📚 Documentation

Capture a selected app's audio in real time, then choose Whisper or realtime models based on latency, hardware, and review goals.

Realtime app transcriptionApp audio captureWhisper

Realtime App Transcription

Realtime

App audio capture screenshot

Screenshot

What This Page Solves

Realtime App Transcription is for app audio you want to read while it is happening, such as:

meetings in Zoom, Teams, or Google Meet
webinars and online classes
app-based demos or replay review sessions

This is a live workflow. It is meant to reduce delay between hearing and reading, then hand the result off to Note for cleanup.

When To Use It

Prefer this workflow when

the source is app audio rather than a local file
you need live text during the session
you still want the result to flow into notes afterward

Do not start here when

you already have the source file: use File Transcription
the main source is your microphone: use Realtime Microphone Transcription
you need a record-first archive: use Recording

Recommended Workflow

Choose the target app before the session starts.
Run a short smoke test for permissions, routing, and text refresh.
Pick Whisper or a realtime model based on latency and hardware.
Keep the setup stable during the session instead of switching devices or models midstream.
After the session, continue in Note for names, action items, and structure cleanup.

Key Decisions

1. Realtime model or Whisper

Situation	First choice	Why
no strong GPU, steady low-latency capture matters most	Realtime model	lighter runtime pressure and better realtime defaults
strong GPU and higher-quality live text target	Whisper	can still deliver good RTF when hardware is strong enough
long sessions on mixed hardware	Realtime model	more forgiving for stability-first live capture

2. What to validate before a real meeting

Validate these first:

app capture permission
correct target app selection
text latency
segmentation stability
whether the result lands correctly in Note afterward

3. Why this is different from file review

In file workflows you can optimize for accuracy first. In realtime app workflows, latency and stability matter earlier.
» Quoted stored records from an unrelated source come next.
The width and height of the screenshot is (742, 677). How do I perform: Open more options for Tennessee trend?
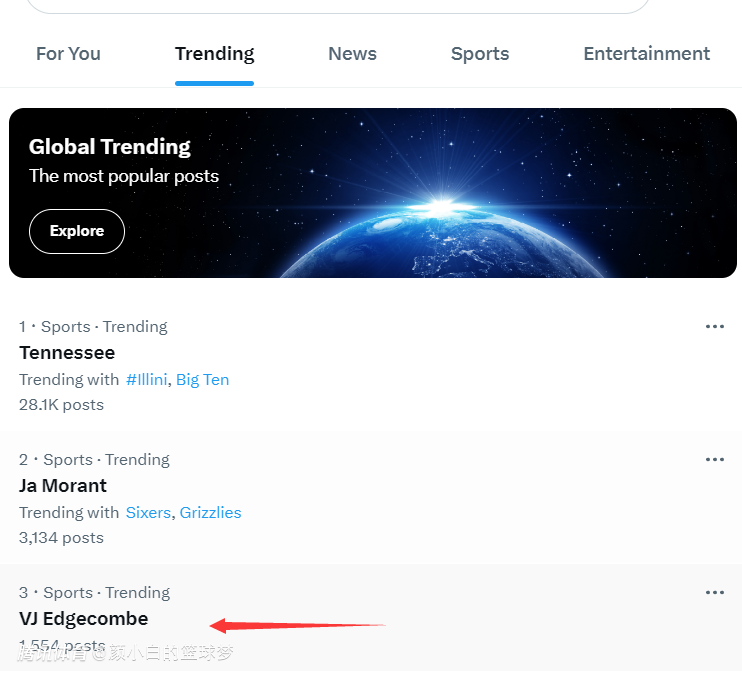click(x=714, y=327)
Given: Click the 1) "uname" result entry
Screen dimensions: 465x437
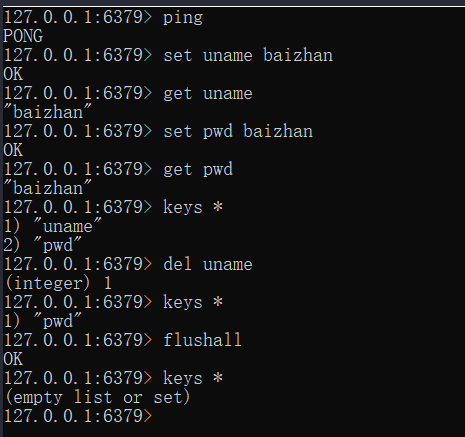Looking at the screenshot, I should 52,226.
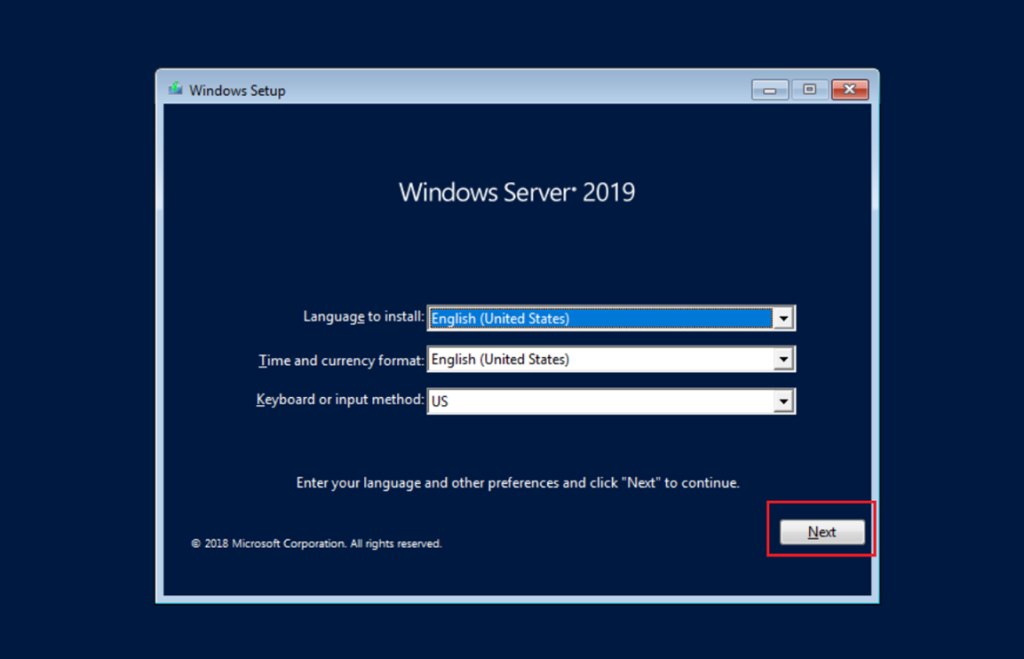Close the Windows Setup dialog

pos(849,90)
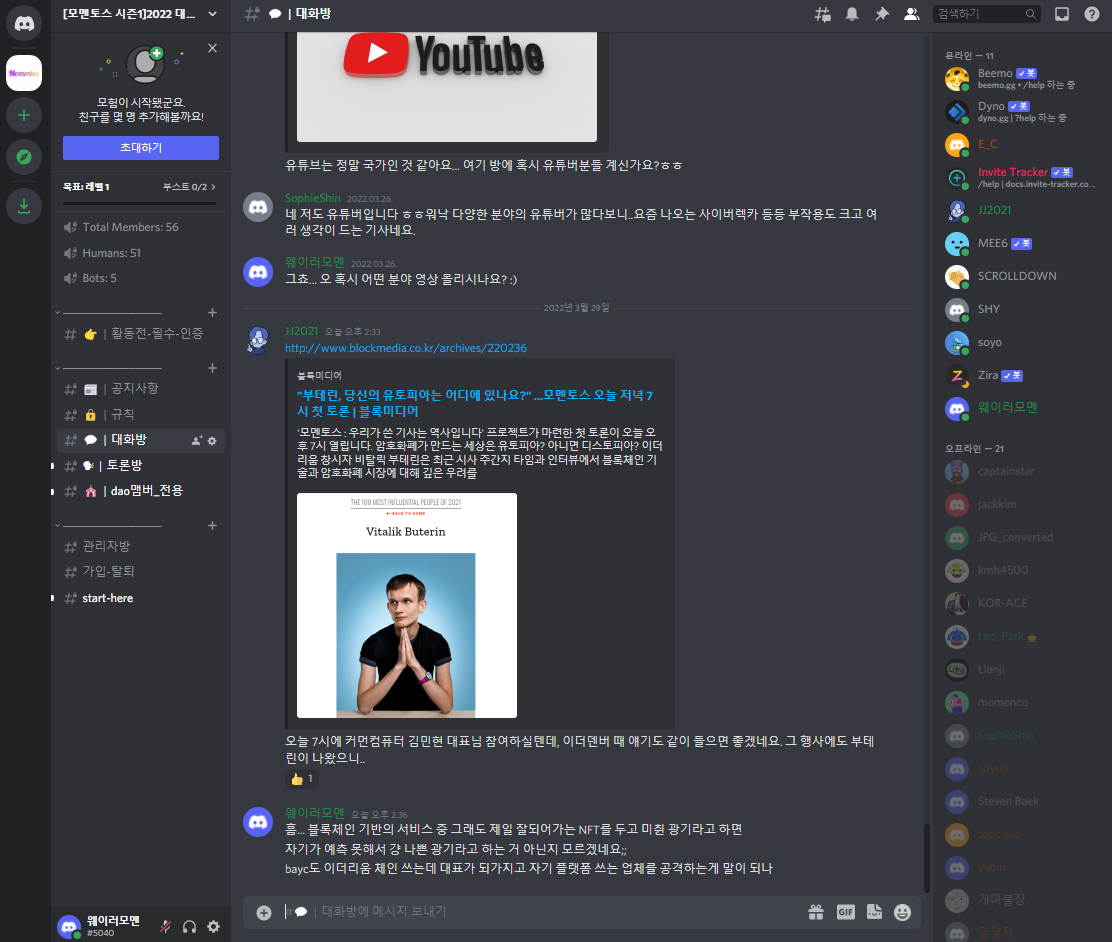The height and width of the screenshot is (942, 1112).
Task: Deafen your audio with the headphone icon
Action: 189,927
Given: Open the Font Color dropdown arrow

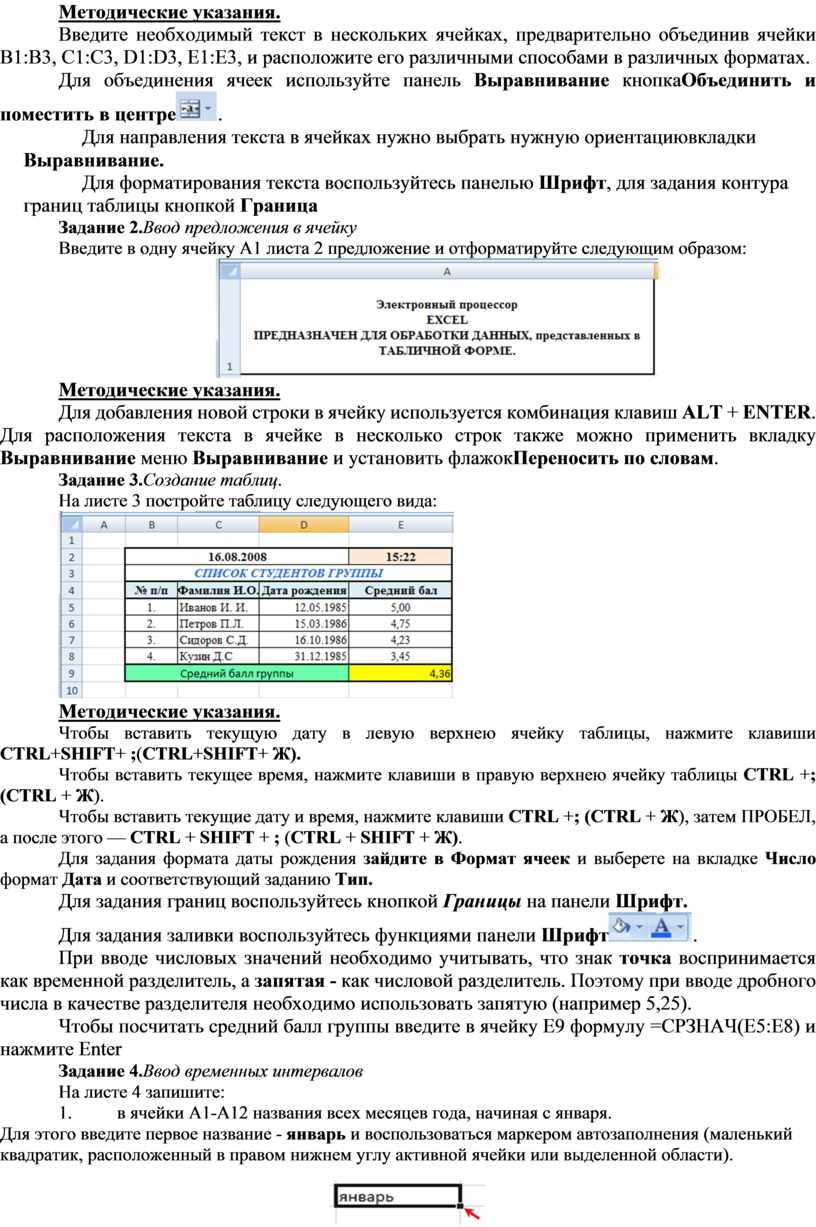Looking at the screenshot, I should (680, 927).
That is why the better model is not always the largest one.

Common Mistakes And Troubleshooting

Granting permissions after the meeting already started Finish permissions and routing checks first.
Switching audio devices during capture Keep routing stable during the session whenever possible.
Assuming realtime means realtime models only Whisper is still valid when GPU headroom is strong enough.
Sharing raw live text directly Do a quick editorial pass in Note first.

Check in this order:

OS capture permissions
correct target app and audio route
model/device fit
GPU/runtime stability when Whisper is involved
background noise or competing audio sources